Knesset Modifies Illegal Migrant Detention Law

YERUSHALAYIM (Reuters) —

The Knesset has approved legislation to modify Israel’s policy of extended detention without charge for illegal migrants, lowering the maximum detention period from three years to two.

The High Court struck down the previous, more stringent detention law in September.

The new regulations, which opponents predicted would also be challenged in the Court, enables authorities to send migrants, now living illegally in Israeli cities, to what the government describes as “open facilities.”

The first such complex, which can hold several hundred people, is due to begin operating this week at a location in the Negev.

Migrants detained there will be able to leave the facility during the day but must return at night, and they will not be allowed to seek employment. Women, children and families will not, at this stage, be sent to the complex, which the law stipulates must provide health care and social services.

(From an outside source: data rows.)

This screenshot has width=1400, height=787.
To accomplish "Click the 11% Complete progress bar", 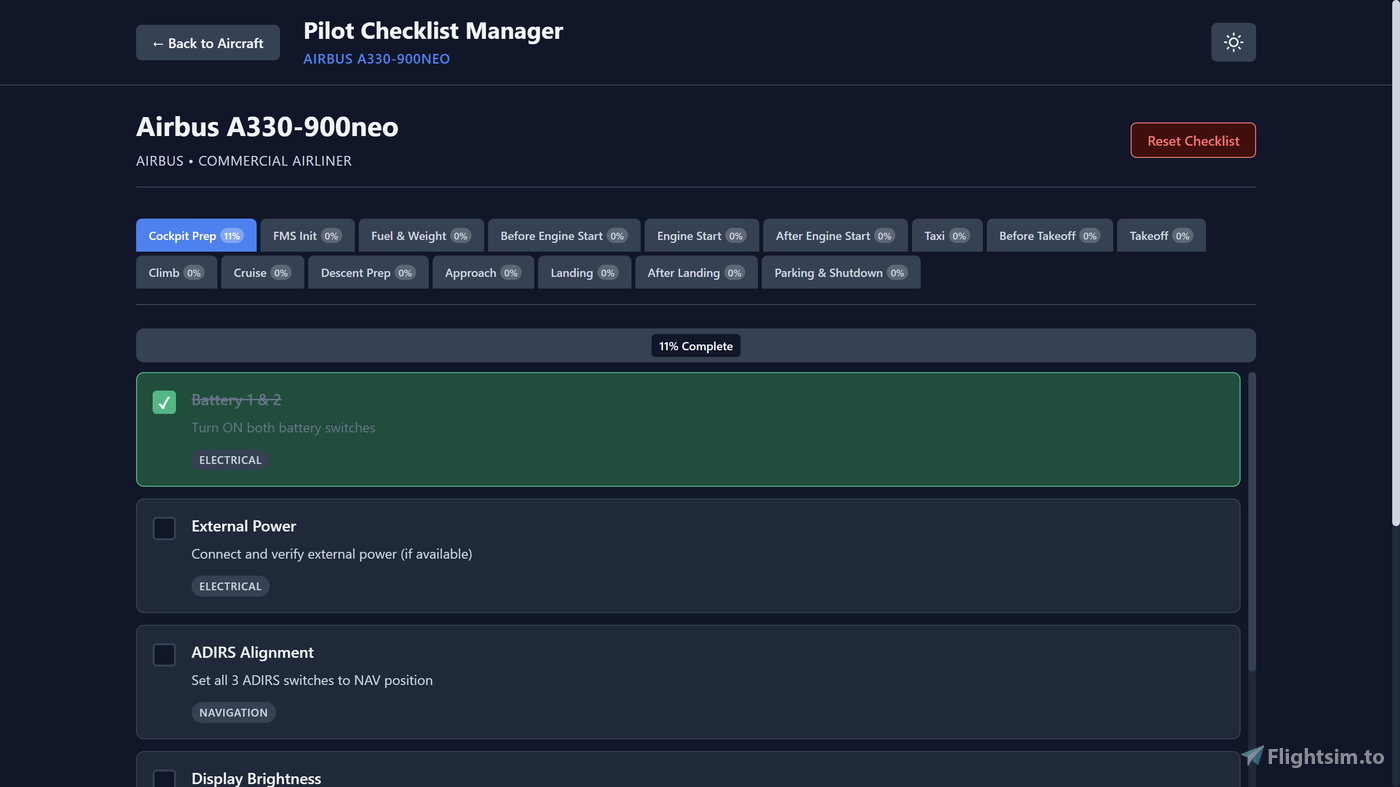I will 695,345.
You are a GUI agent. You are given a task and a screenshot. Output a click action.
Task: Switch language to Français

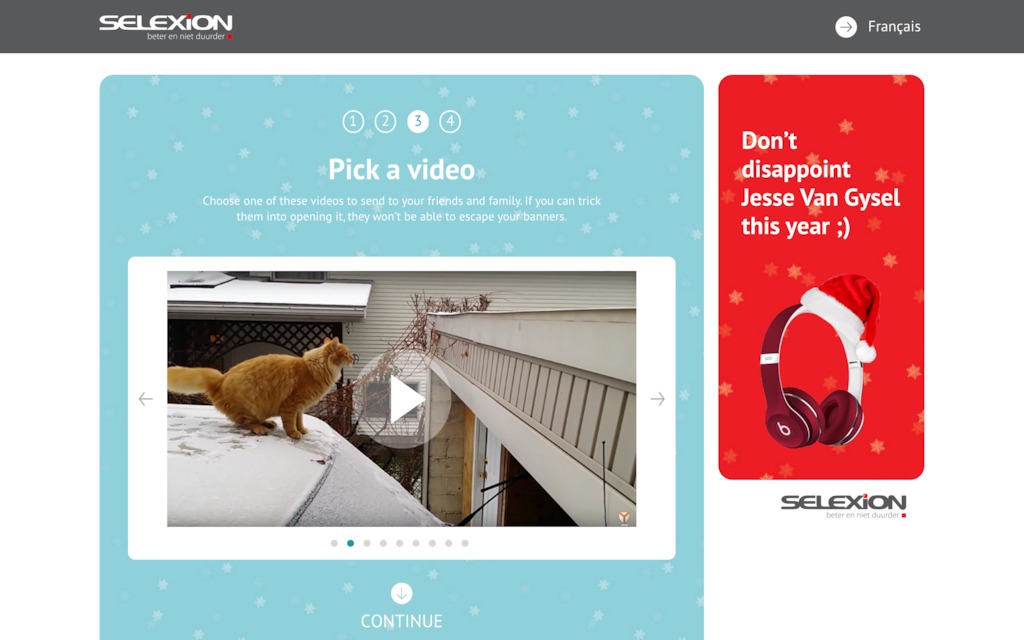[x=894, y=27]
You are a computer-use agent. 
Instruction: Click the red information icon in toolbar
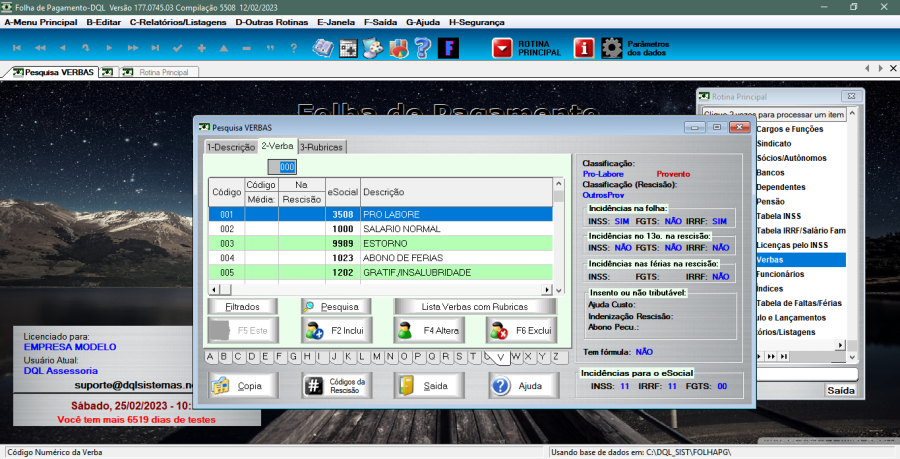pyautogui.click(x=584, y=47)
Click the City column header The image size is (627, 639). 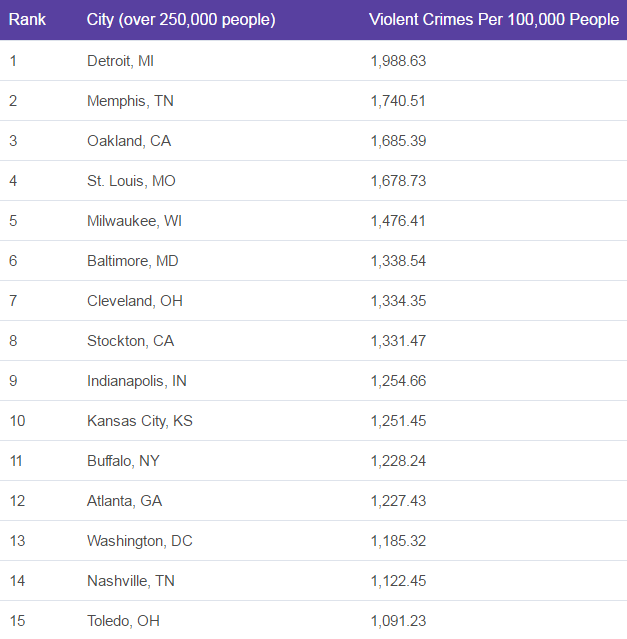point(181,20)
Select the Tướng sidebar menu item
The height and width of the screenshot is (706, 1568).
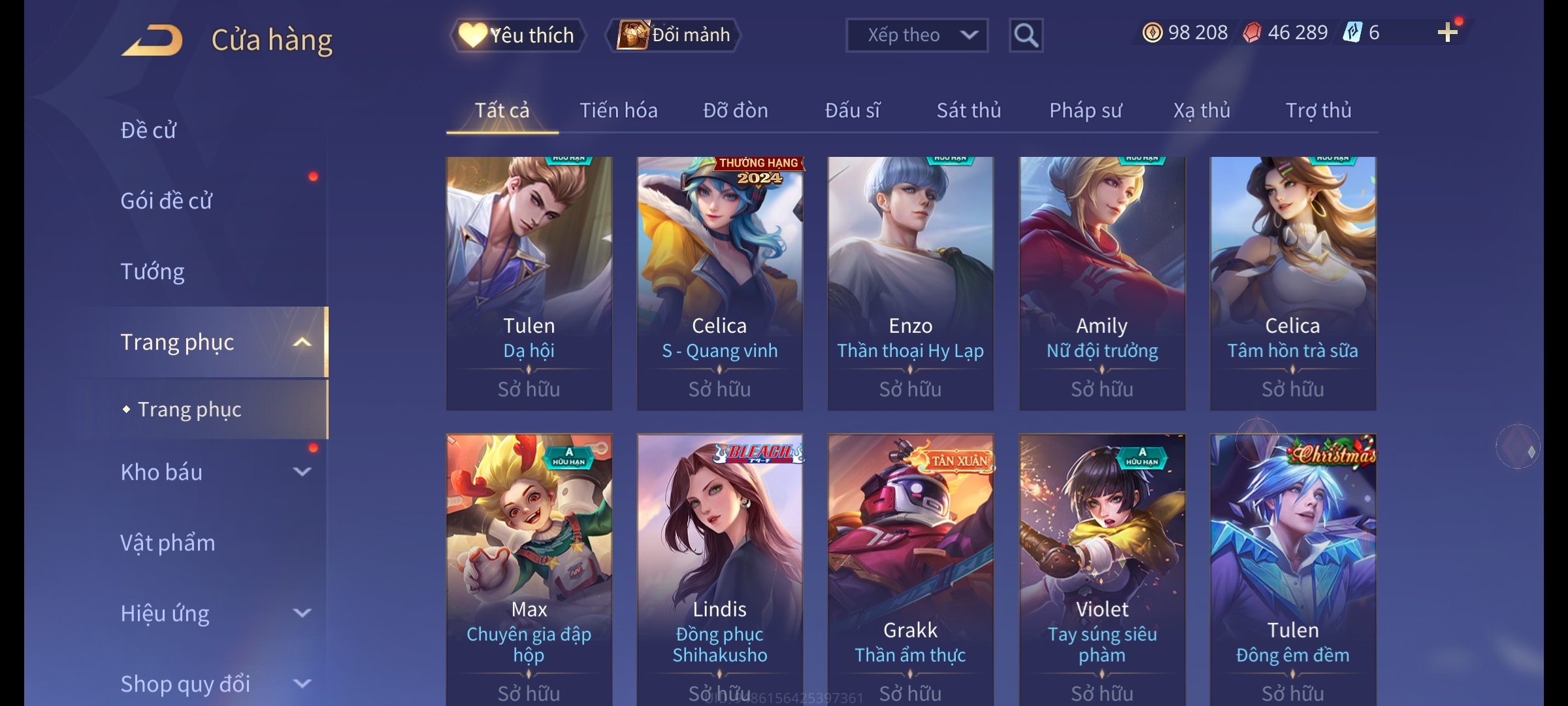[x=153, y=271]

“This law is needed in order to deter potential infiltrators. The present reality is a human ticking timebomb,” coalition lawmaker Miri Regev, head of the Knesset’s Interior Committee, told parliament.

Since the Supreme Court ruling in September, some 700 of the 1,700 migrants under detention have been released from a prison in southern Israel, officials said. The rest are to be transferred to the new “open facility” this week, the Prisons Authority said.

There are currently an estimated 50,000 mainly Sudanese and Eritrean nationals residing in the country without permission.